The pesticide industry is big business and there is a lot at play here. In Britain, the environment department has told its own expert committee on pesticides not to publish minutes of a crucial May 20 meeting.

This is to enable the government time to consider applications for emergency lifting of the bans in certain areas. These emergency applications are made by chemical companies like Syngenta, which they later withdrew, to lift the ban in July 2014.

However, if gardeners stop using these products and if garden centres stop selling and recommending these products, not only will it have a direct, beneficial impact on bees and maybe other wildlife, it will also send a clear and strong message to governments and maybe more importantly, the chemical companies that manufacture these pesticides. Quite simply if people stop buying them and there is no market, they will stop producing them.

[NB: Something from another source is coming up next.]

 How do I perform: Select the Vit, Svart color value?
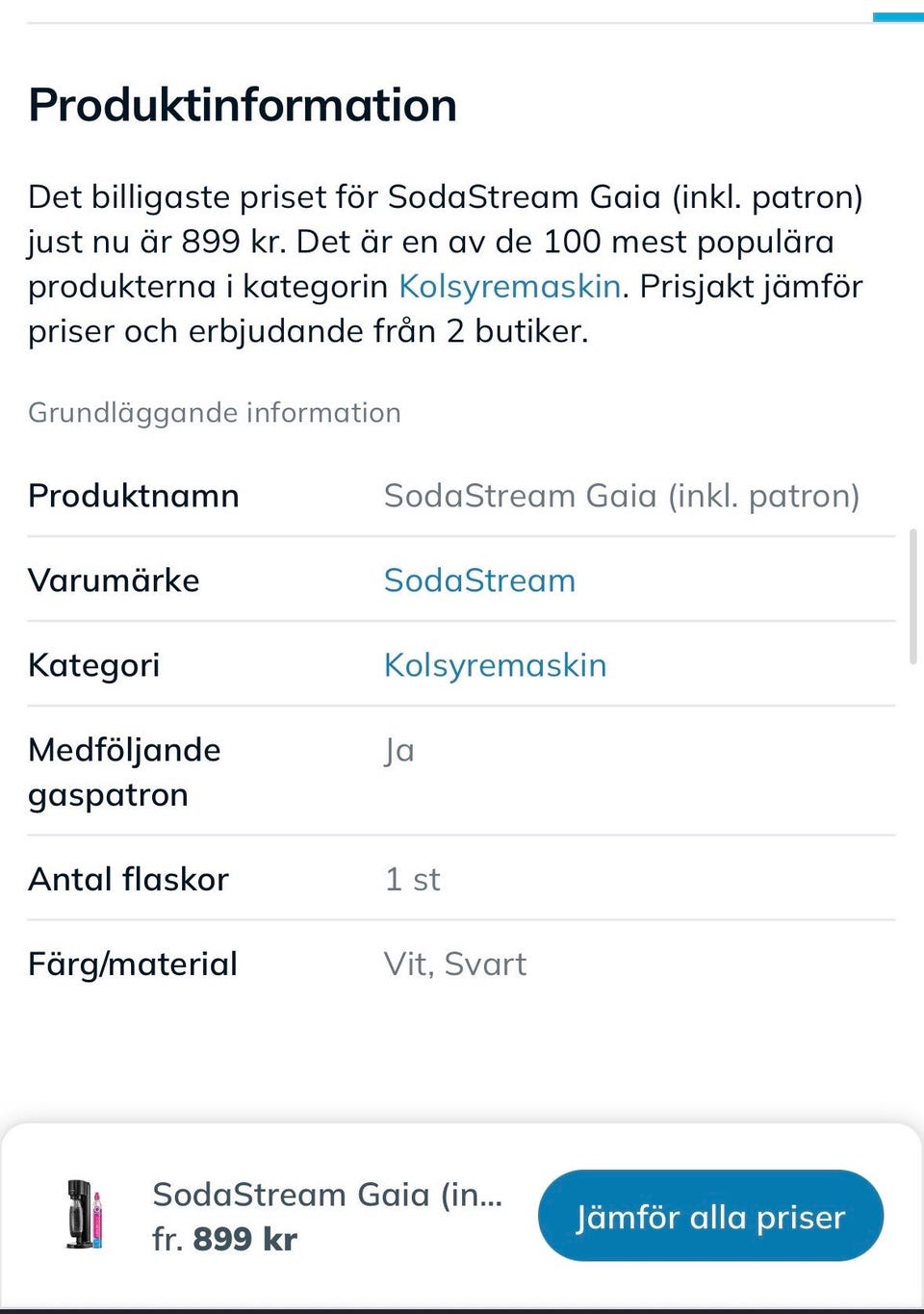click(x=455, y=964)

I have sent requests for information to the Pesticide Registration and Control Division of the Department of Agriculture, Food, and the Marine which regulates pesticides in Ireland.

I was looking for a list of products containing neonicotinoids that are still available for sale in Ireland. Unfortunately I am still awaiting a response.

The European regulation imposed restrictions on three neonicotinoids: Clothianidin, thiamethoxam, and imidacloprid.

* Thiamethoxam: active substance never registered for use in Ireland in any product. Rapeseed treated abroad, imported, and drilled here was treated with this chemical.

* Clothianidin: Registered in Ireland in one product — Redigo Deter, used to treat cereal seed predrilling.

* Imidacloprid: Registered in Ireland in both professional and amateur use products. Registration for amateur use products Bug Free Extra (PCS 02262) and Provado Vine Weevil Killer (01606) was withdrawn on September 30, 2013.

Some similar actives, for example Thiacloprid, remain registered in both professional and amateur use products.